• GIVEN DATA
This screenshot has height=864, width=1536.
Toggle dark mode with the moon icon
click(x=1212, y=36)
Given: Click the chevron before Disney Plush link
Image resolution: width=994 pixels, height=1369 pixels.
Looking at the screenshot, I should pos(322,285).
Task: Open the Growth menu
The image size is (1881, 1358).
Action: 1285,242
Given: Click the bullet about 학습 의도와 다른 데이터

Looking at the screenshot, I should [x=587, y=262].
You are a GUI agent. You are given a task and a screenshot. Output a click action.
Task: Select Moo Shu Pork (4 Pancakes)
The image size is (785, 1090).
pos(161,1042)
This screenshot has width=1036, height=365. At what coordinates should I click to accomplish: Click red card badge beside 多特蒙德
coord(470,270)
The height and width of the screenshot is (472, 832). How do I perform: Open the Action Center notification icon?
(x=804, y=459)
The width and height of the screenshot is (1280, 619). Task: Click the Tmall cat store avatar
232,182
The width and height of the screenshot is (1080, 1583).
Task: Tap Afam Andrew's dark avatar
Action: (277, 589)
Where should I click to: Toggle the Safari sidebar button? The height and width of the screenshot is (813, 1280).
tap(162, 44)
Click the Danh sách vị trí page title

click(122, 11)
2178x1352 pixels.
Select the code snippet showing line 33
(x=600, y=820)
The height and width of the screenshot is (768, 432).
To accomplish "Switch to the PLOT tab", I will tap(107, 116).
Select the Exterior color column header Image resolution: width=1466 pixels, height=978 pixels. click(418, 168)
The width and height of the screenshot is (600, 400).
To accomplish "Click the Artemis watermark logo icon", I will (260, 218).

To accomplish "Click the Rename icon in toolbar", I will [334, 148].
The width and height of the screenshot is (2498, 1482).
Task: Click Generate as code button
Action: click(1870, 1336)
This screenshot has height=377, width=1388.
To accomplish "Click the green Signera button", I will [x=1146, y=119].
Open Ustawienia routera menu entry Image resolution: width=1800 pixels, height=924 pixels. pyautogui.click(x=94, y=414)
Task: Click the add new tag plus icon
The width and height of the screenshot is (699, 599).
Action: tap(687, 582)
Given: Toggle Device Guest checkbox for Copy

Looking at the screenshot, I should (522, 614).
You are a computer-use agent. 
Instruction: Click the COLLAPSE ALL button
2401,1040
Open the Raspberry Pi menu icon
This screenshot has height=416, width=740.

• TASK OBJECTIVE
Rewrite the listing above, replacing "Toggle" with "Switch" wherever it occurs and leaving everything else unchanged.

• ANSWER
This screenshot has height=864, width=1536.
Switch dark mode with the moon icon
click(x=1212, y=36)
Given: Click the chevron before Disney Plush link
Image resolution: width=994 pixels, height=1369 pixels.
Looking at the screenshot, I should pos(322,285).
Task: Open the Growth menu
The image size is (1881, 1358).
Action: 1285,242
Given: Click the bullet about 학습 의도와 다른 데이터

Looking at the screenshot, I should [x=587, y=262].
You are a GUI agent. You are given a task and a screenshot. Output a click action.
Task: Select Moo Shu Pork (4 Pancakes)
The image size is (785, 1090).
pos(161,1042)
This screenshot has width=1036, height=365. At what coordinates should I click to accomplish: Click red card badge beside 多特蒙德
coord(470,270)
The height and width of the screenshot is (472, 832). How do I perform: Open the Action Center notification icon?
(x=804, y=459)
The width and height of the screenshot is (1280, 619). Task: Click the Tmall cat store avatar
232,182
The width and height of the screenshot is (1080, 1583).
Task: Tap Afam Andrew's dark avatar
Action: (277, 589)
Where should I click to: Switch the Safari sidebar button? The height and width of the screenshot is (813, 1280).
tap(162, 44)
Click the Danh sách vị trí page title

click(122, 11)
2178x1352 pixels.
Select the code snippet showing line 33
(x=600, y=820)
The height and width of the screenshot is (768, 432).
To accomplish "Switch to the PLOT tab", I will tap(107, 116).
Select the Exterior color column header Image resolution: width=1466 pixels, height=978 pixels. click(418, 168)
The width and height of the screenshot is (600, 400).
To accomplish "Click the Artemis watermark logo icon", I will (260, 218).

To accomplish "Click the Rename icon in toolbar", I will [334, 148].
The width and height of the screenshot is (2498, 1482).
Task: Click Generate as code button
Action: click(1870, 1336)
This screenshot has height=377, width=1388.
To accomplish "Click the green Signera button", I will [x=1146, y=119].
Open Ustawienia routera menu entry Image resolution: width=1800 pixels, height=924 pixels. pyautogui.click(x=94, y=414)
Task: Click the add new tag plus icon
The width and height of the screenshot is (699, 599).
Action: tap(687, 582)
Given: Switch Device Guest checkbox for Copy

Looking at the screenshot, I should (522, 614).
You are a computer-use agent. 
Instruction: Click the COLLAPSE ALL button
2401,1040
Open the Raspberry Pi menu icon
This screenshot has height=416, width=740.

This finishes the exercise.